По всему было заметно, что княгиня сомневается. Недаром, может, про Нерящева болтают, что малость не в себе… Вот, взялся цирк хвалить. А сам при этом так хмыкает двусмысленно, к чему бы?..

Но, к удивлению Софьи Михайловны, слова Нерящева подтвердила мадам Марсье, дама вполне уважаемая:

– Право, напрасно вы, Софи. Я сама не видела, но слышала почти это же самое. И даже то еще, что кое-кого из циркачей принимают в обществе.

– Да неужели? – все больше дивилась княгиня.

– Точно так, точно так, – подхватил Нерящев и обратился к Анастаси Марсье: – А не слыхали, мадам, о сестрах Блохиных? О канатоходках?

– О Блохиных? Что-то, кажется, мельком.

– Расскажите-ка нам, Петр Николаевич, что за канатоходки? – вступил в разговор безымянный господин.

Долго упрашивать Нерящева не пришлось, он, казалось, только и ждал момента поделиться известными ему сведениями.
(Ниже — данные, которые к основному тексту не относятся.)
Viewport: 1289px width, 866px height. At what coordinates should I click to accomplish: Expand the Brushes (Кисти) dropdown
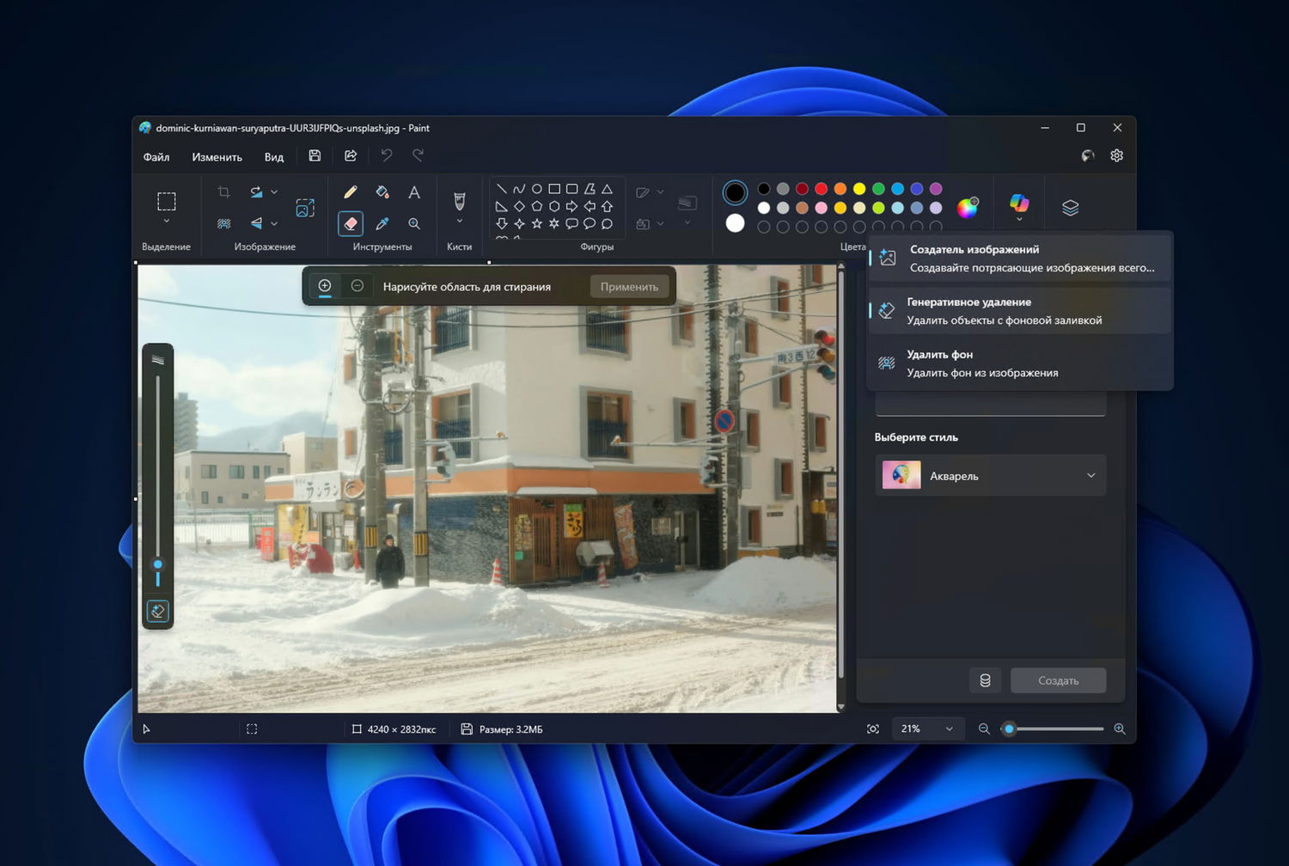click(x=460, y=222)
– Три сестры, сироты. С детства в этом цирке. Танцовщицы, пляшут на канате – без всякой страховки, хотя опасно весьма. И уж если кого действительно станут в обществе принимать, то как раз их. Покойный их отец как будто был графского роду. Теперь вот, рассказывают, половина, если не больше, молодых людей в округе в них влюблены… – При этом Нерящев глянул в сторону Заряжнева и снова тонко хихикнул, чем еще усилил недоверие княгини.

– Насчет меня вы, Петр Николаич, предположения не стройте, – поспешил возразить молодой человек. – Я в цирке не был и никого там не знаю.

– Да я… так, не про вас, вы не подумайте, – принялся оправдываться старик.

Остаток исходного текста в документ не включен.